I'm using this structure it's working for me:
<TouchableOpacity>
{other content}
<ScrollView>
<TouchableOpacity activeOpacity={1}>
{scrollable content}
</TouchableOpacity>
</ScrollView>
I found that for my situation the other examples did not work as they disabled the ability to click or disabled the ability to scroll. I instead used:
<FlatList
data={[{key: text1 }, { key: text2 } ...]}
renderItem={({ item }) => (
<TouchableWithoutFeedback onPress={this.onPressContent}>
<Text style={styles.text}>{item.key}</Text>
</TouchableWithoutFeedback>
)}
/>
I happend to need to multiple chunks but you could use single element in the data array for one piece of text.
This let the press event to fire as well as let the text scroll.
Trying to use a ScrollView component inside a TouchableWithoutFeedback component can cause some unexpected behavior because the TouchableWithoutFeedback component is designed to capture user gestures and trigger an action, but the ScrollView component is designed to allow users to scroll through content.Here is what the official docs say
Do not use unless you have a very good reason. All elements that
respond to press should have a visual feedback when touched.
TouchableWithoutFeedback supports only one child. If you wish to have
several child components, wrap them in a View. Importantly,
TouchableWithoutFeedback works by cloning its child and applying
responder props to it.
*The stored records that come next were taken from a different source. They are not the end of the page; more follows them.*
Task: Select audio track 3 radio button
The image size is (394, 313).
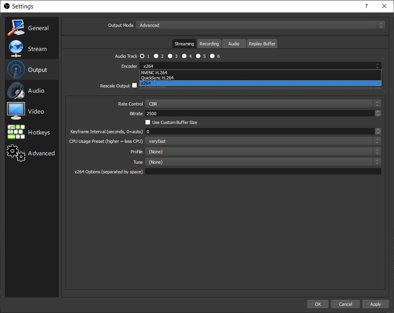Action: click(170, 56)
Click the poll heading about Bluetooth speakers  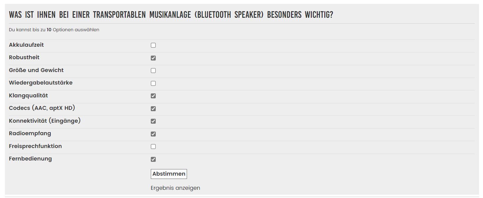click(171, 15)
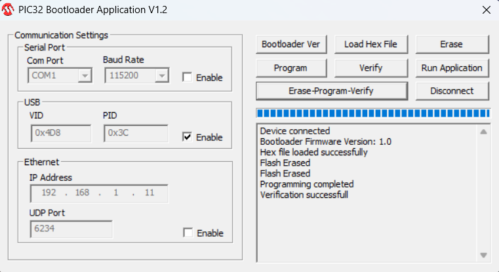499x272 pixels.
Task: Open the Com Port dropdown
Action: [84, 76]
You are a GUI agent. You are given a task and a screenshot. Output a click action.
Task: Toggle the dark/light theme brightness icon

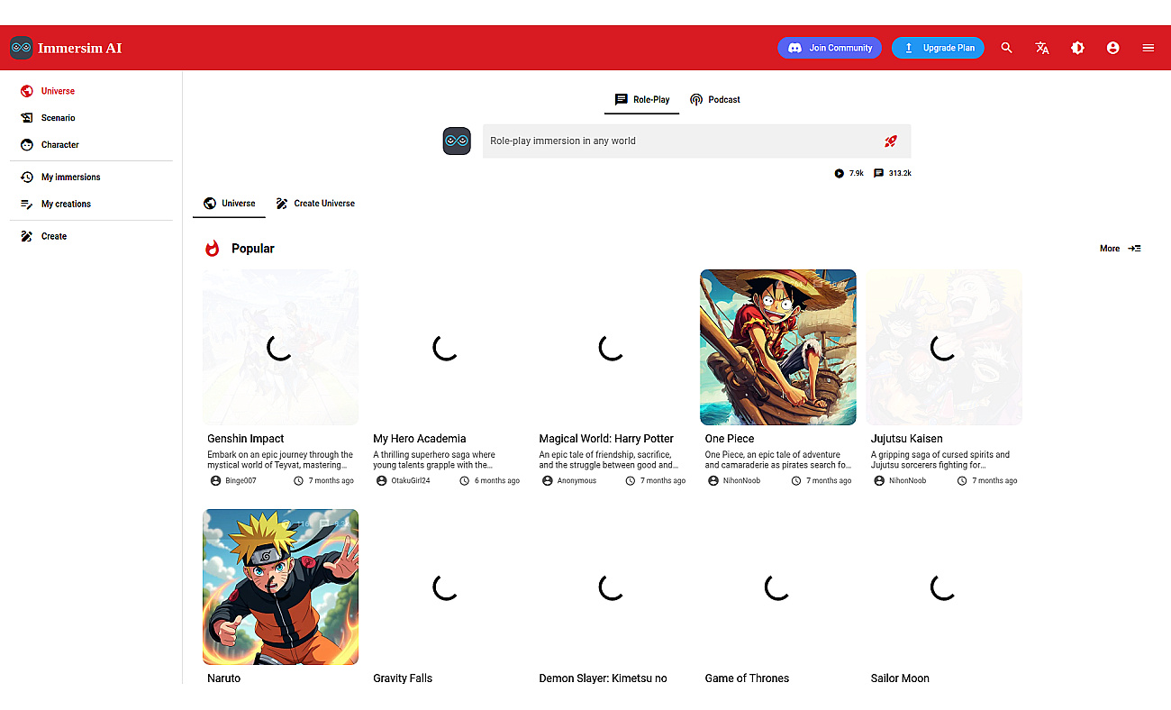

It is therefore required that any intermediary
components pass through those props to the underlying React Native
component.
Thats write , you cannot have a scroll view inside the TouchableWithoutFeedback, it the property of react native that it will disable it, you can instead have your scroll view outside the TouchableWithoutFeedback tab and add the other contents that you want upon the click inside a view tag.
You can also use the Touchable Highlights instead, if the TouchableWithoutFeedback does not works.